Problem
I have a database (PostgreSQL) from which I want to migrate some data to a MS SQL Server database. I decided to use a code first approach. The question is related to the proper way of feeding my new tables.
Model.cs:
public class Info
{
[Key]
public int InfoID { get; set; }
public int NameID { get; set; }
public string Name { get; set; }
}
DatabaseInitializer:
private void SeedInfos(SomeContext context)
{
var Infos = new List<Info>();
using (var com = new NpgsqlCommand(PostgresSQLs.GetAllInfos, EstablishedConnection()))
{
using (var r = com.ExecuteReader())
{
while (r.Read())
{
Infos.Add(new Info { InfoID= Convert.ToInt32(r["infoID"]), NameID = Convert.ToInt32(r["NameId"]), Name = r["Name"].ToString()});
};
}
}
foreach (var Usr in Users)
context.Infos.Add(Usr);
}
One of my concerns is related to the static class PostgreSQL
where I store queries which are retrieving the data I need from PostgreSQL. Is it a proper approach? The more complicated query, the more complex code, so it may be hard to maintain later, isn’t it? What approach would you use?
Besides, such data feeding may cost a lot of memory in case the table is big. Is there a possibility to avoid memory leaks?
Solution
Variables should be named using camelCase
casing, see the NET naming guideline so Infos
-> infos
and Usr
-> usr
but as one shouldn’t use abbreviation for any names you should change it to users
which is much easier to read. This same rule applies to r
vs reader
and com
vs command
.
Using braces {}
always although they might be optional is the way to make your code less error prone.
foreach (var user in Users)
{
context.Infos.Add(user);
}
I don’t know where these Users
are coming from and what context.Infos
type is, but if it is by any chance a List<T>
you could use the AddRange()
method to add them all at once like context.Infos.AddRange(Users);
.
What sense does it have to fill a List<Info>
which is not used afterwards ?
Having a static class containing the queries can be ok, but you should at least add some possibility to add custom queries as well.
First your migration service should look something in the lines of
public class MigrationService : IMigrationService
{
private readonly IDatabaseContext _postgreContext;
private readonly IDatabaseContext _mssqlContext;
public ContactDataService(IDatabaseContext postgreContext, IDatabaseContext mssqlContext)
{
if (postgreContext == null) throw new ArgumentNullException(nameof(postgreContext));
if (mssqlContext == null) throw new ArgumentNullException(nameof(mssqlContext));
_navServiceContext = navServiceContext;
_mssqlContext = mssqlContext;
}
public void ImportInfosSeedData()
{
var infos = _postgreContext.GetInfosData();
_mssqlContext.PostInfosData(infos);
}
}
If doesn’t use a procedure GetInfosData and PostInfosData could look like
public IEnumerable<User> GetInfosData(){
return _postgreContext.Infos.Select(o => MapToUser(o));
}
public void PostInfosData(IEnumerable<User> users){
foreach (var user in users)
context.Infos.Add(user);
_mssqlContext.SaveChanges();
}
Note however that there are limitations on how many items a time you can save to context.
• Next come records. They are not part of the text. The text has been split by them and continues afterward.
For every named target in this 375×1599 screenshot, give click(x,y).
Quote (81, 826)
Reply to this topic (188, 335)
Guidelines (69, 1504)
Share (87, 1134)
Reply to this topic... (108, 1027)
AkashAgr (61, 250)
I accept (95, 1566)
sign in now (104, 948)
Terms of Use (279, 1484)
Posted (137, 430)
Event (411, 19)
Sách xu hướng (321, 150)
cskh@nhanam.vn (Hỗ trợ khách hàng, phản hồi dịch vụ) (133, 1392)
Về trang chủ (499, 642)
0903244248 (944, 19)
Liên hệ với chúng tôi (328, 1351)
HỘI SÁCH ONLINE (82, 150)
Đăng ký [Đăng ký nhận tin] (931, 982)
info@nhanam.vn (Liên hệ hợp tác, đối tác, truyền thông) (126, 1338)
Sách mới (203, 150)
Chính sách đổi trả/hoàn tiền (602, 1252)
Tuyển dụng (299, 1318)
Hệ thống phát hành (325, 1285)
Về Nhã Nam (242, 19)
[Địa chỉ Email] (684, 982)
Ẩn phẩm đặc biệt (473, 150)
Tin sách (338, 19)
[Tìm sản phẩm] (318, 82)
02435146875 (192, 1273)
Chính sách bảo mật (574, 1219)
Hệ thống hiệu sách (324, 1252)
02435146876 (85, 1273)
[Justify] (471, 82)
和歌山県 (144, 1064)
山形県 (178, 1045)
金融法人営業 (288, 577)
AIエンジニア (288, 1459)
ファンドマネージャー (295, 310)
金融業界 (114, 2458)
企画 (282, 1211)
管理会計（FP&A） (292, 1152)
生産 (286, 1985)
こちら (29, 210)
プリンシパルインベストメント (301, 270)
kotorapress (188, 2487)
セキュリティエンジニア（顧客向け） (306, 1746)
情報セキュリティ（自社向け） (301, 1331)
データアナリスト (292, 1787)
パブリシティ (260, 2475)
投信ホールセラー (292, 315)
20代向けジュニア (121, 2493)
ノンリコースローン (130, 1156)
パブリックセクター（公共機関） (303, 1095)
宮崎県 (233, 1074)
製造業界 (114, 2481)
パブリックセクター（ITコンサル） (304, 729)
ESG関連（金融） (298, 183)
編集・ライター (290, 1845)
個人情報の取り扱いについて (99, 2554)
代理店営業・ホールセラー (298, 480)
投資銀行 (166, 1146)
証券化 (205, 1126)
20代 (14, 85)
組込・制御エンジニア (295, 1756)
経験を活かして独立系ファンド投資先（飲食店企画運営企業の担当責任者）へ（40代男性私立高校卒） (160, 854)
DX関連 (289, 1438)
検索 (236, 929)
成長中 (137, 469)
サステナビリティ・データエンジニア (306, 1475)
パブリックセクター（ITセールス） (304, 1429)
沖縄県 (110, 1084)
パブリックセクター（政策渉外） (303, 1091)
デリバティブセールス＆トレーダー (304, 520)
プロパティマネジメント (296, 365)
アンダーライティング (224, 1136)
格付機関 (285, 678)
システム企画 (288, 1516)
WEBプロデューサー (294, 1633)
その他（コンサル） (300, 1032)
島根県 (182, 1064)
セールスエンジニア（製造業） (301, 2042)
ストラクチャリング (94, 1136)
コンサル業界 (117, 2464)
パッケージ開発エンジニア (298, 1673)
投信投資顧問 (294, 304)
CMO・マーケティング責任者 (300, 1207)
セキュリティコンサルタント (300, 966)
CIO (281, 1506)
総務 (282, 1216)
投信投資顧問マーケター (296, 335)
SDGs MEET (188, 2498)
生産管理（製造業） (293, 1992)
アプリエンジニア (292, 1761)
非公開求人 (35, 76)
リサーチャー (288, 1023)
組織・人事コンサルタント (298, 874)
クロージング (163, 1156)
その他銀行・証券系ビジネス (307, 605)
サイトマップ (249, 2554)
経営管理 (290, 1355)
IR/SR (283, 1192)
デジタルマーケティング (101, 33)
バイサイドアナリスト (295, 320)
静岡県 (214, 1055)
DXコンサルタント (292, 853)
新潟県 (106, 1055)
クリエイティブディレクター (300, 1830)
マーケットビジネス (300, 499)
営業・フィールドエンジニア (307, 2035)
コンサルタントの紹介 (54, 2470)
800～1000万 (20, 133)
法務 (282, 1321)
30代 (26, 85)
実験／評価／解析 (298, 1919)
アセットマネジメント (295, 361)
I assume the number is seed data and collection size is under 100 instances. If you need to add millions, then you would need to create a transaction that updates them in ex: up to 1000 element batches.
If data amount is high then there is a risk for resource saturation. Then you not select all data
public IEnumerable<User> GetInfosData(int count = 0, int amount = 1000){
return _postgreContext.Infos.Skip(amount * count).Take(amount).Select(o => MapToUser(o));
}
This assumes database table has the primary key and concrete ordering and while you run this you do not add new elements. If it does not have an ordering you can use a view where the data is sorted.
Some databases do not provide full C# lamba support, ex: oracle and postgres. You might need to rephrase your select statement or do it in a server side procedure like you have done.